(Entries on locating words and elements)
════════
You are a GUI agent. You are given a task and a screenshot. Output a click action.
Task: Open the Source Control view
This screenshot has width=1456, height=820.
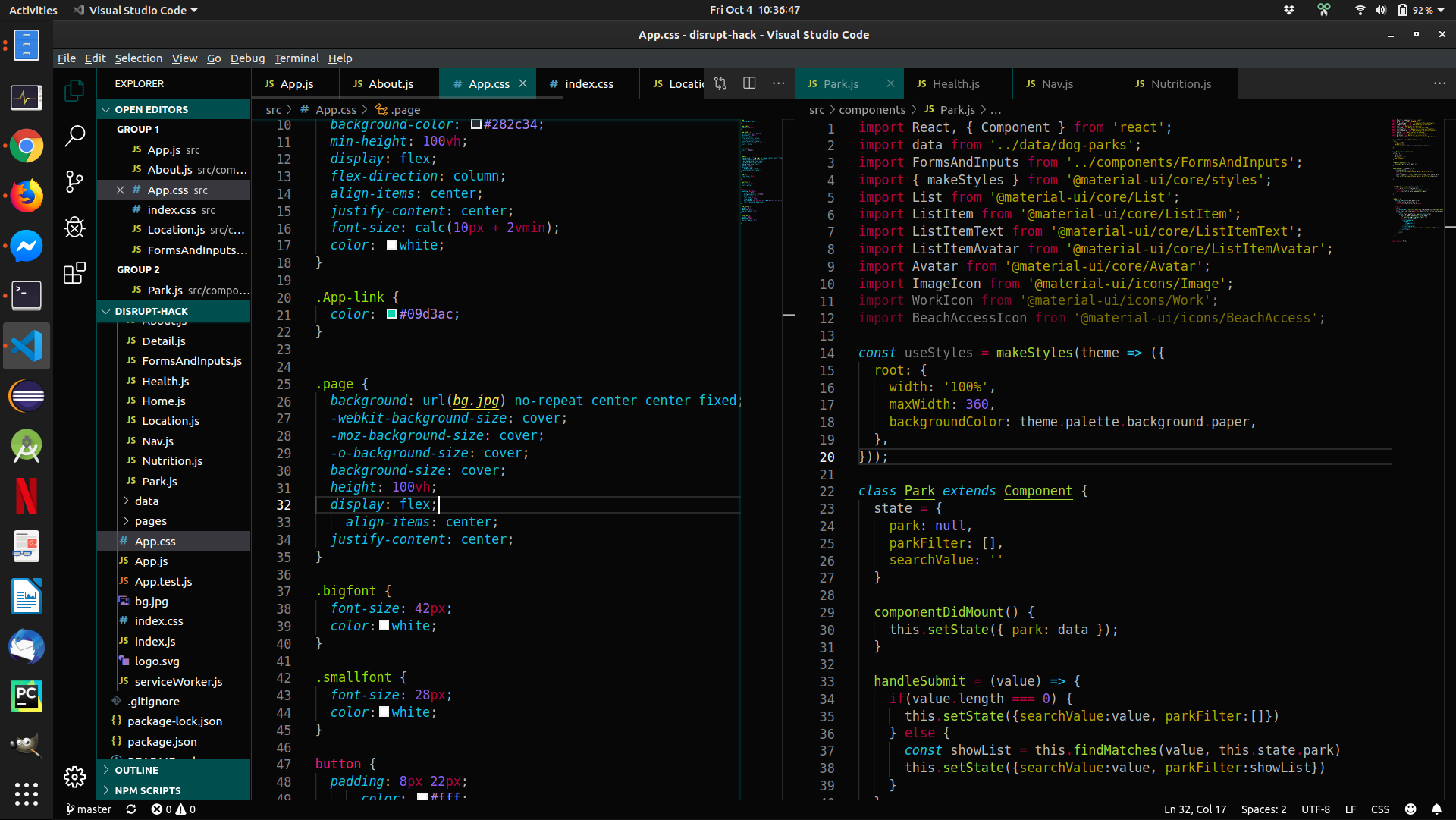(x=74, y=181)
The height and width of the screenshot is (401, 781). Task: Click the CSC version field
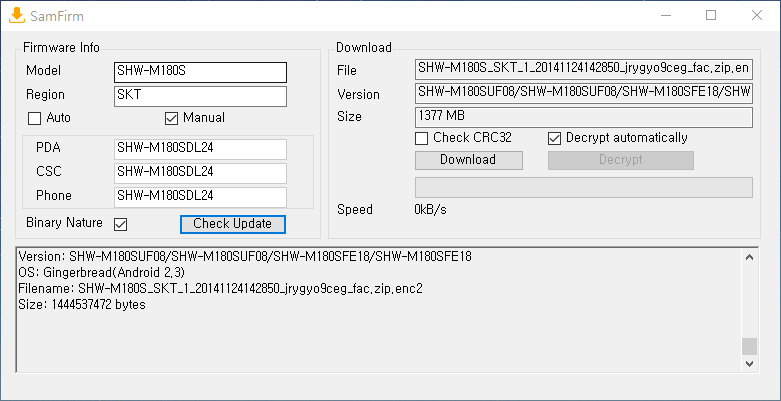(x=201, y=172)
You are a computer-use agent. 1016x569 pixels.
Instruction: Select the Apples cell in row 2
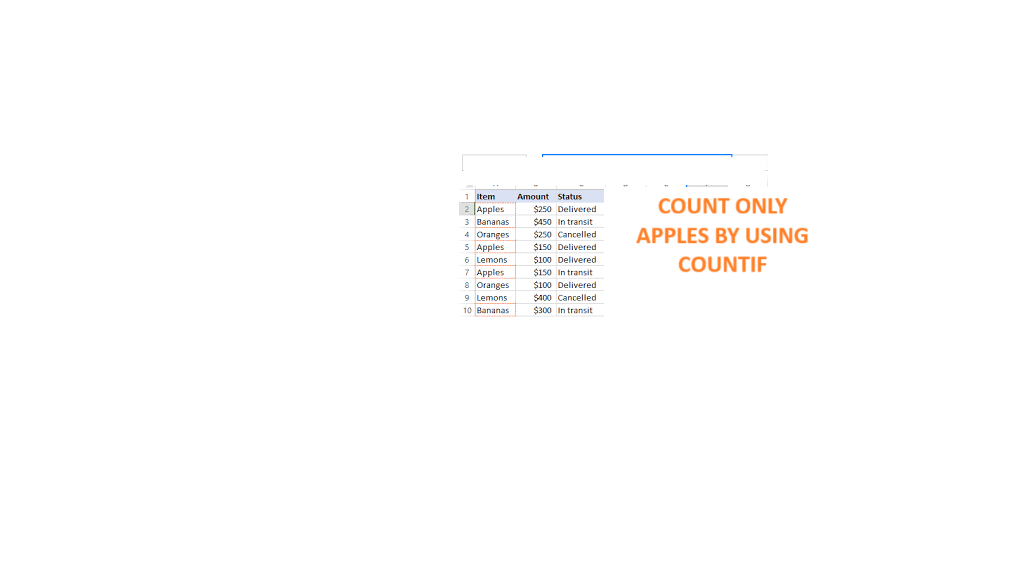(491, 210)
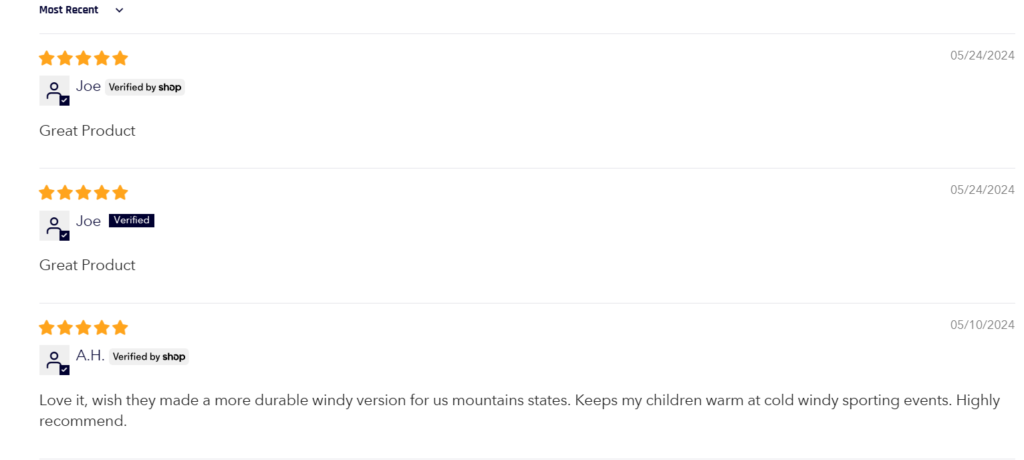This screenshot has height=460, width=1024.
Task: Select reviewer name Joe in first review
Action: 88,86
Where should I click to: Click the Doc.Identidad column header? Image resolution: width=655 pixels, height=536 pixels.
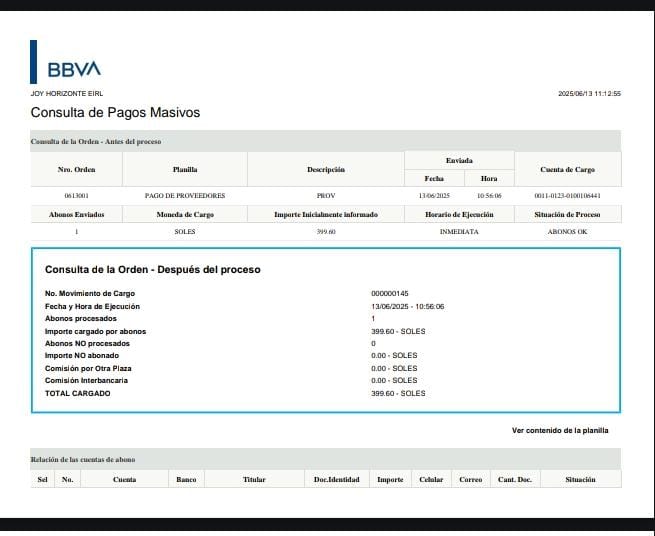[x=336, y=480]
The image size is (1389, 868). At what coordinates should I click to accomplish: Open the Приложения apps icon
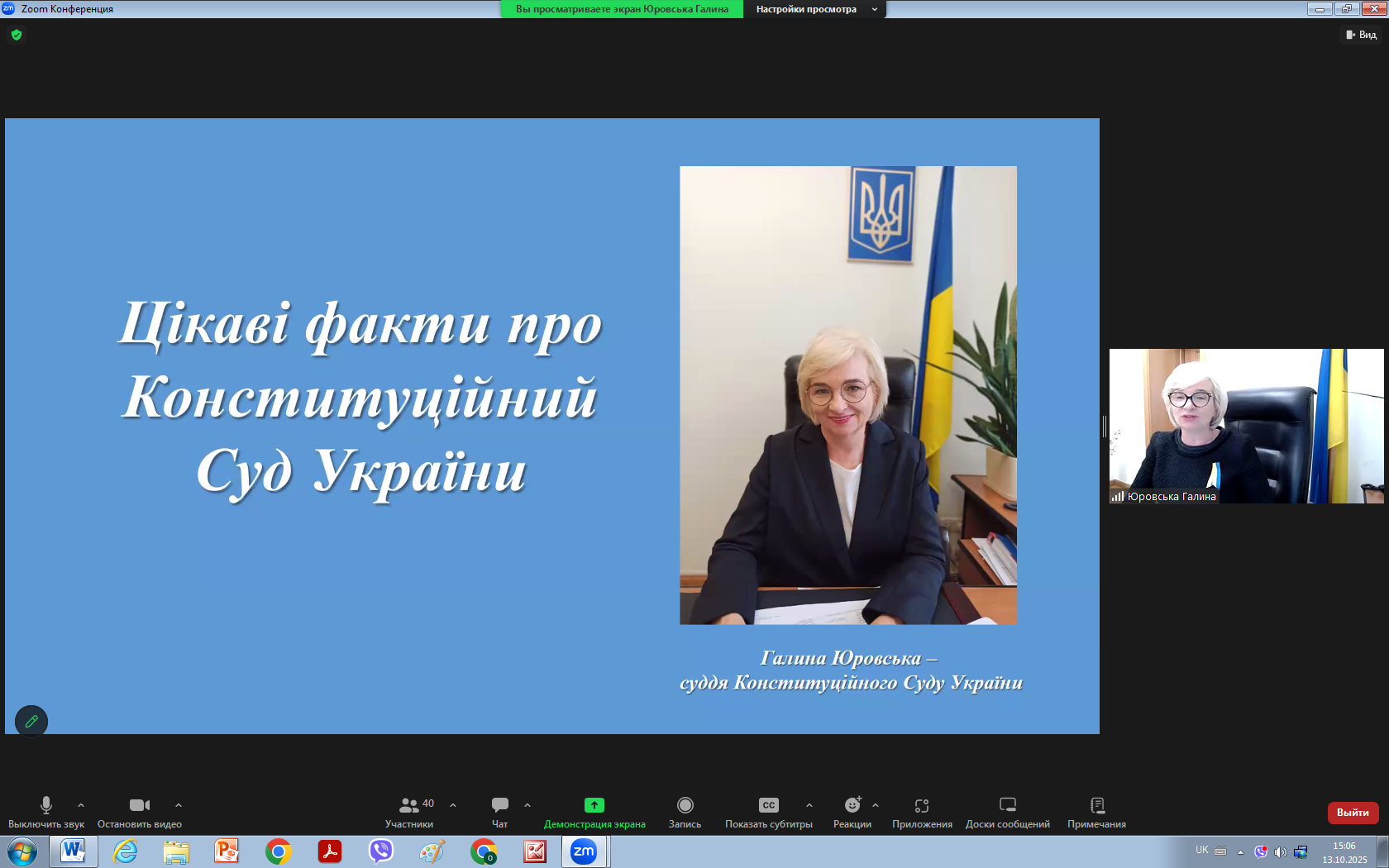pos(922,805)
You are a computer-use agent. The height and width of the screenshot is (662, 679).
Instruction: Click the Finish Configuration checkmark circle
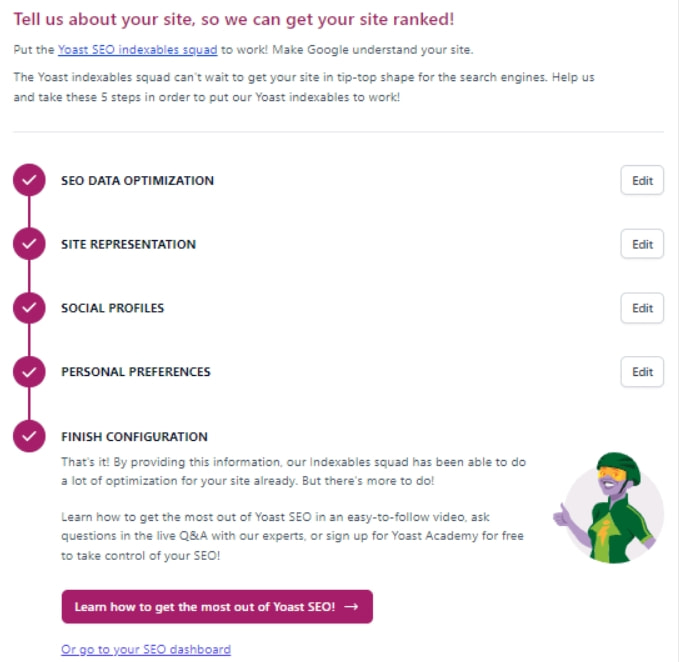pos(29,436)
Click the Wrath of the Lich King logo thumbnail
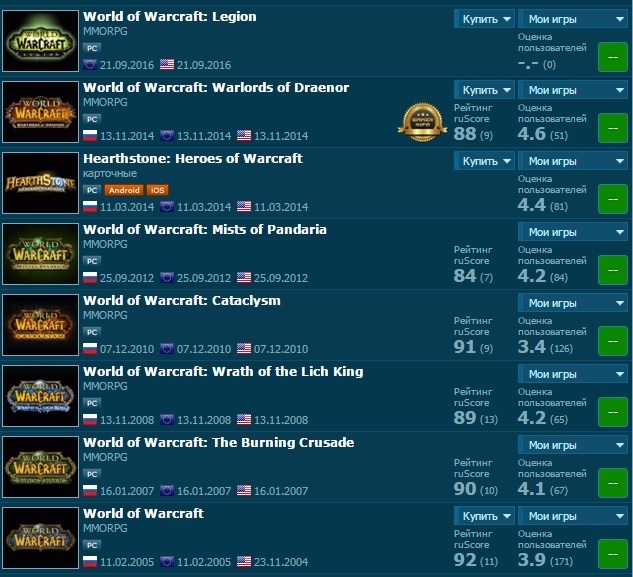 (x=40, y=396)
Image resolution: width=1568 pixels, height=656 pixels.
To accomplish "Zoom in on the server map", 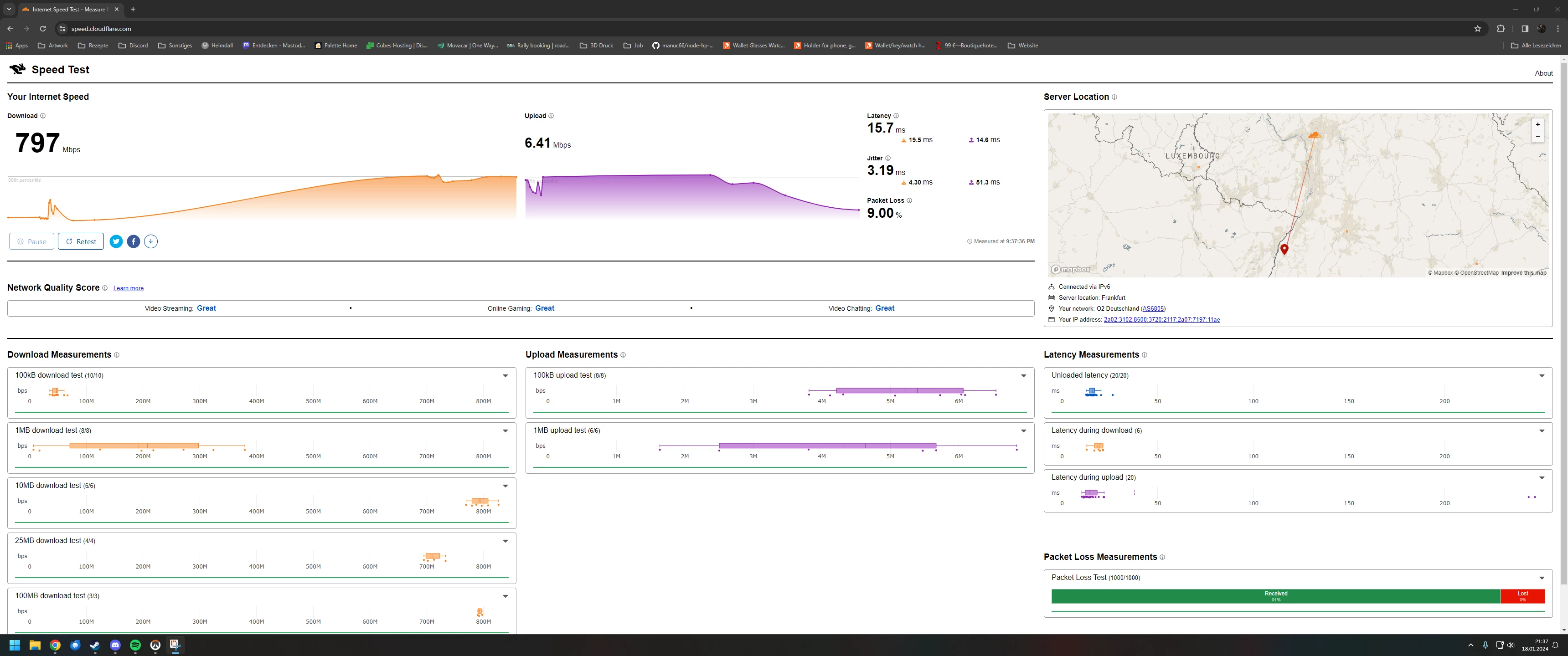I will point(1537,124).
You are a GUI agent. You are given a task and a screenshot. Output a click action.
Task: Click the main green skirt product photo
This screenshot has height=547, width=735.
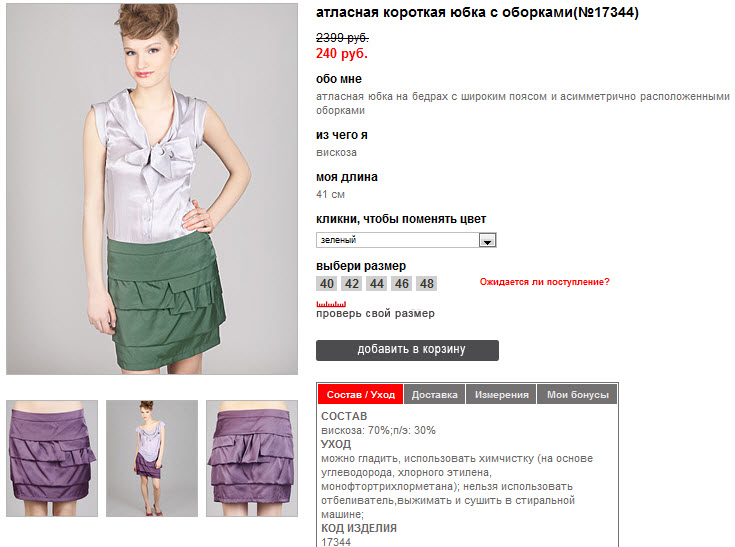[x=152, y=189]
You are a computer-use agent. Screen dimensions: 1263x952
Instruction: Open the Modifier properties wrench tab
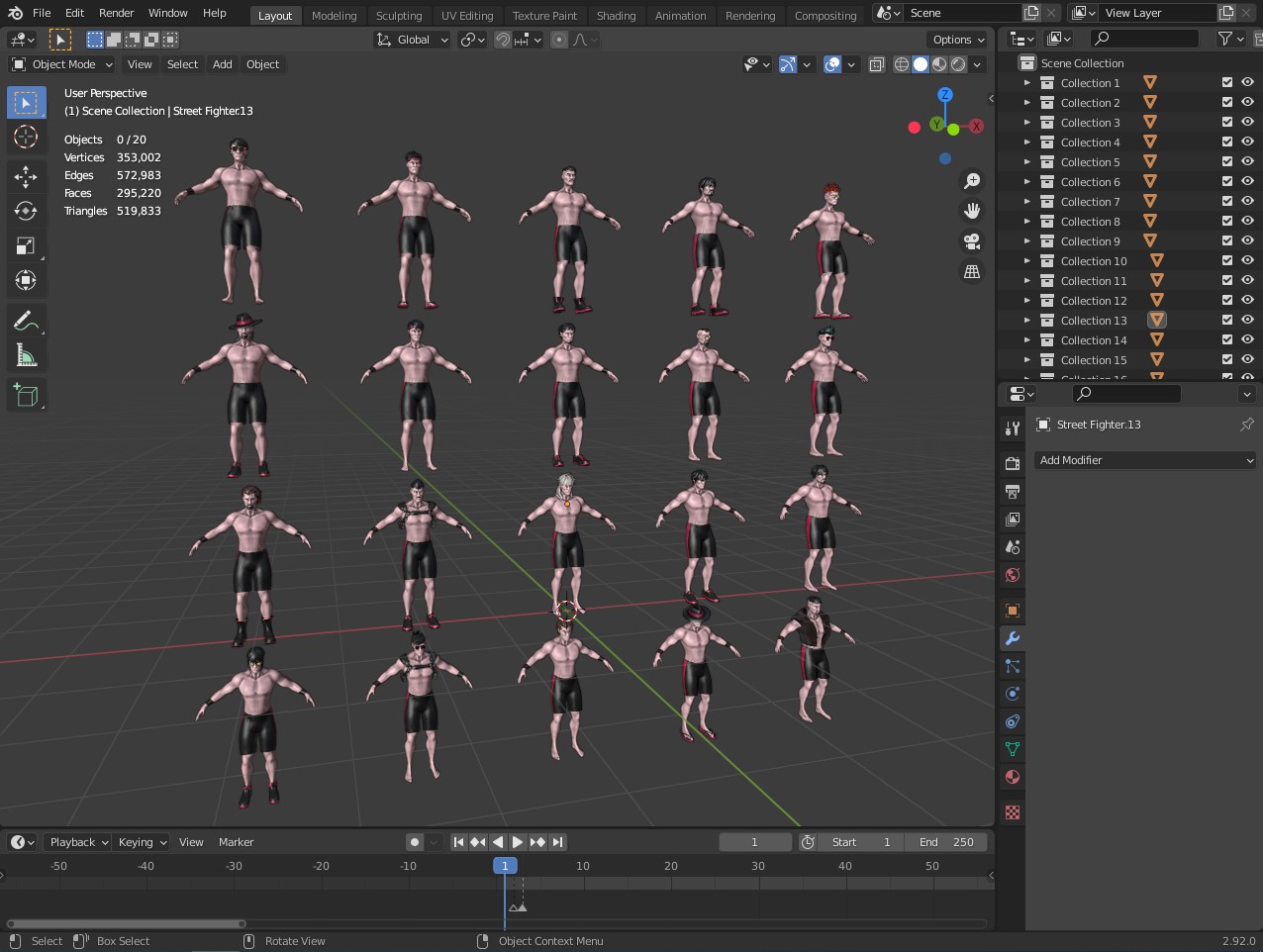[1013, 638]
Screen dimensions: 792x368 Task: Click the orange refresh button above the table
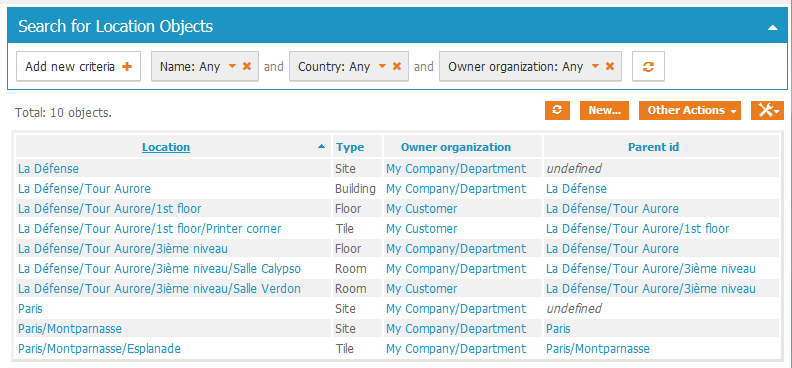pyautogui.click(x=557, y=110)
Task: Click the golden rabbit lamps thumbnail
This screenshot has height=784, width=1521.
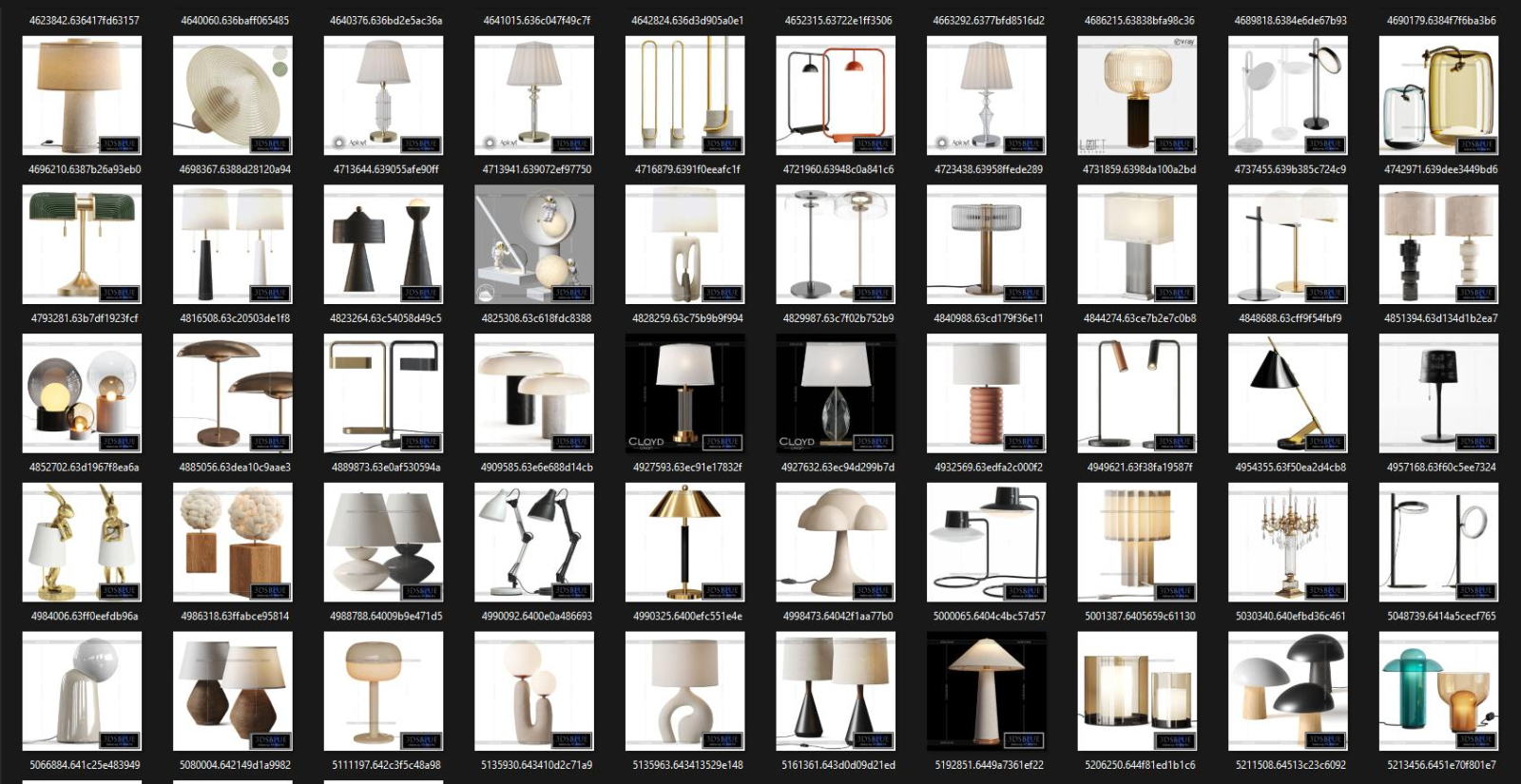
════════
-- EXERCISE REQUIREMENTS --
Copy the listing from the line containing "The height and width of the screenshot is (401, 781)." down to the line containing "[x=336, y=480]", switching "Apples" to "Oranges" and keeping everything else the same. Omit the pictures.

-- RESPONSE TO THIS TASK --
The height and width of the screenshot is (401, 781). Task: Click the CSC version field
(x=201, y=172)
You are a computer-use agent. 1016x569 pixels.
Instruction: Select the Oranges cell in row 2
(491, 210)
This screenshot has height=460, width=1024.
Task: Select reviewer name Joe in first review
Action: 88,86
Where should I click to: Click the Doc.Identidad column header? Image resolution: width=655 pixels, height=536 pixels.
[x=336, y=480]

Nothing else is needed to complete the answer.